The camera angle then panned out to a 3rd person camera angle to show me the full breadth of the shopping cart sea. What I saw was amazing; the carts were layered and formed a giant effigy of me. I had the knowledge that I, my True Self in the trip, was located at the right corner of my mouth. The corner of the mouth is a bridge point; between two types of skin, between two places that distinguish a friendly kiss from an intimate one. I am a man on a bridge, torn between two shores.

I was then back inside my own head, back in the shopping cart. I noticed there was a power cable of some sort behind me and though that it was awkwardly placed so that someone would surely trip on it and hurt themselves. I decided to exit my cart and get the cord in a better position. In the process, I accidentally hooked my foot on the cord and unplugged it.

Roy’s mom looked over at me and said, “Oh god, Jimmy what did you do?”

Then Roy, and John looked over, “Dude…”

And my mom joined the chorus, bellowing in my ears and rattling me to my core “Jimmy, then entire universe was created for this very moment, and you fucked it up!” It would seem that somehow I managed to unplug myself, or my reality, or something like that. What was made glaringly certain to me at this moment in my trip was that there was a greater Jimmy, a Jimmy lurking somewhere above my reality and my entire universe was just his drug trip. I was going to show that bastard a thing or two about destroying my reality for his drug trip.

I felt myself get sucked upwards into a great vortex, a swirling brown whirlpool drawing me up towards the greater Jimmy. The way was fraught with peril, the whole time giant hands would swing out from the walls of the vortex to bat me to the ground, where I would lay, back broken, until another me took up the fight. With each successive go I got further and further, until eventually I fought all the way back to full consciousness and merged myself, becoming the greatest Jimmy.

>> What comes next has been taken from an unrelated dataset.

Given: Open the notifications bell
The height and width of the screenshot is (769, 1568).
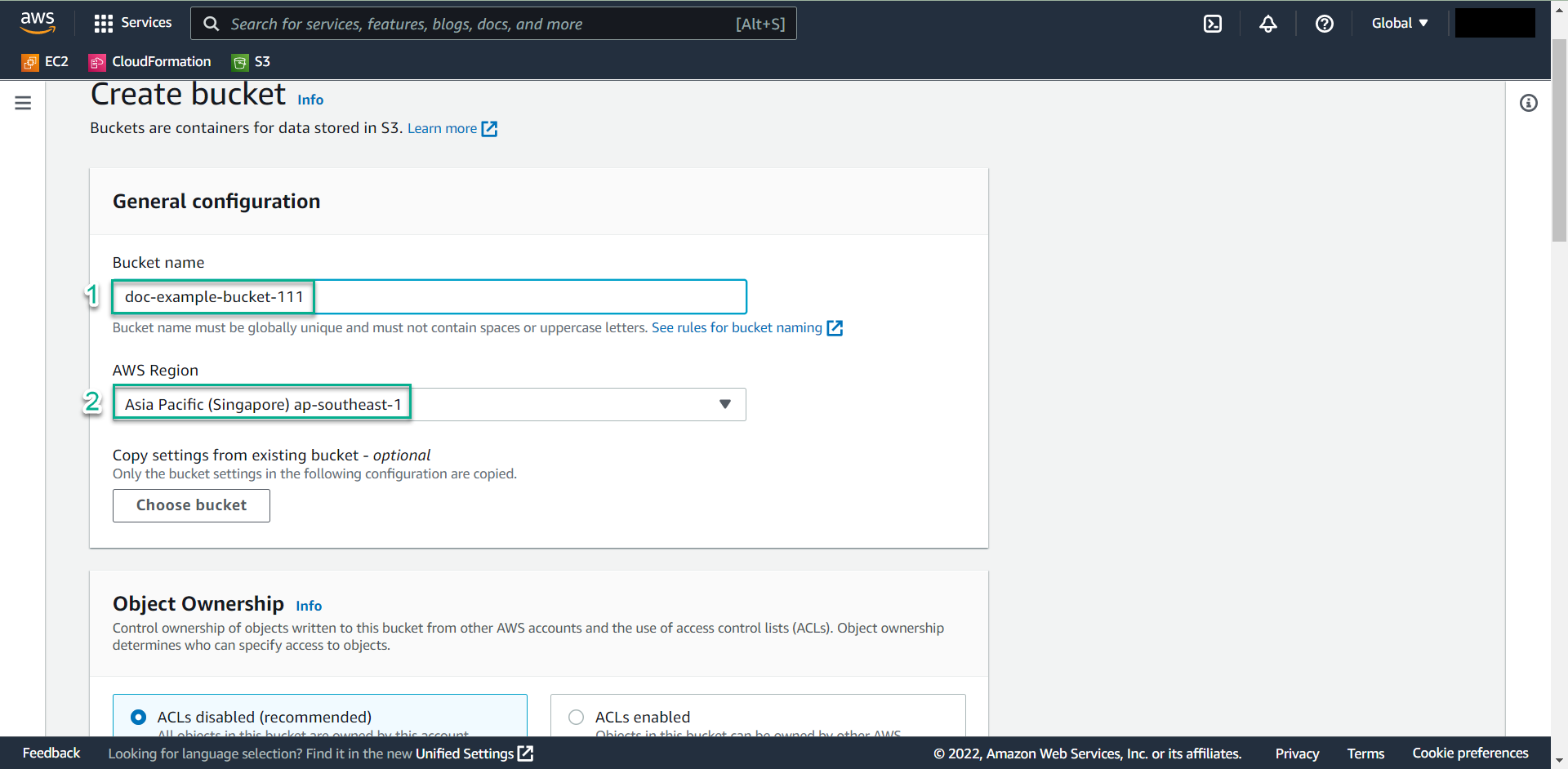Looking at the screenshot, I should [x=1267, y=23].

Or had I? Existential fear wracked my brain. Am I the greatest self? Or am I just a lesser part of a greater organism; am I just a figment of their imagination? I consoled myself that if this was the case then life was a stage and all I could do was put on the best show I could for as long as I could. I also took comfort in the realization that man is a social creature, we are all enmeshed in the greater organism that is humanity, or even more broadly in the global system that is Lifeboat Earth. Even if I die, I live on in that greater self, in the world itself.

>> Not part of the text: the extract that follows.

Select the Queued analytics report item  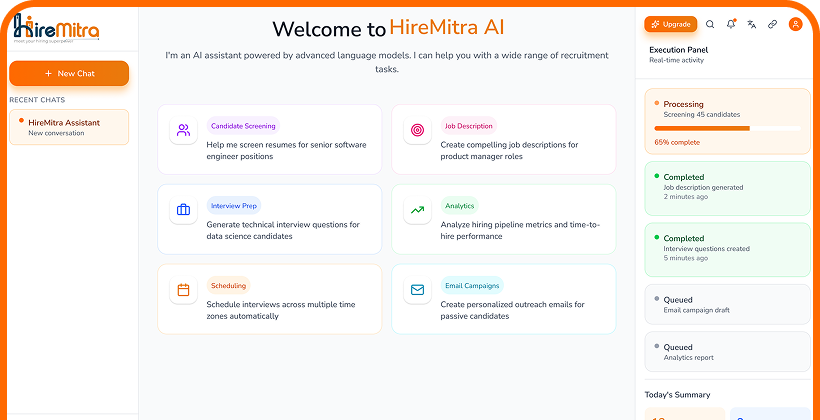pyautogui.click(x=727, y=352)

I had gone inside my own mind, there was no doubt about that. The shopping cart sea was all of the individuals I met that have made me who I am, including different aspects of myself and archaic versions of me. I still pondered the meaning of why I am specifically the right bridge of my mouth. Another thought crossed my mind, though my mother was not made of light, perhaps I had finally met “her.” The question then is, what is my quest to be? This would take further mediation to fully comprehend.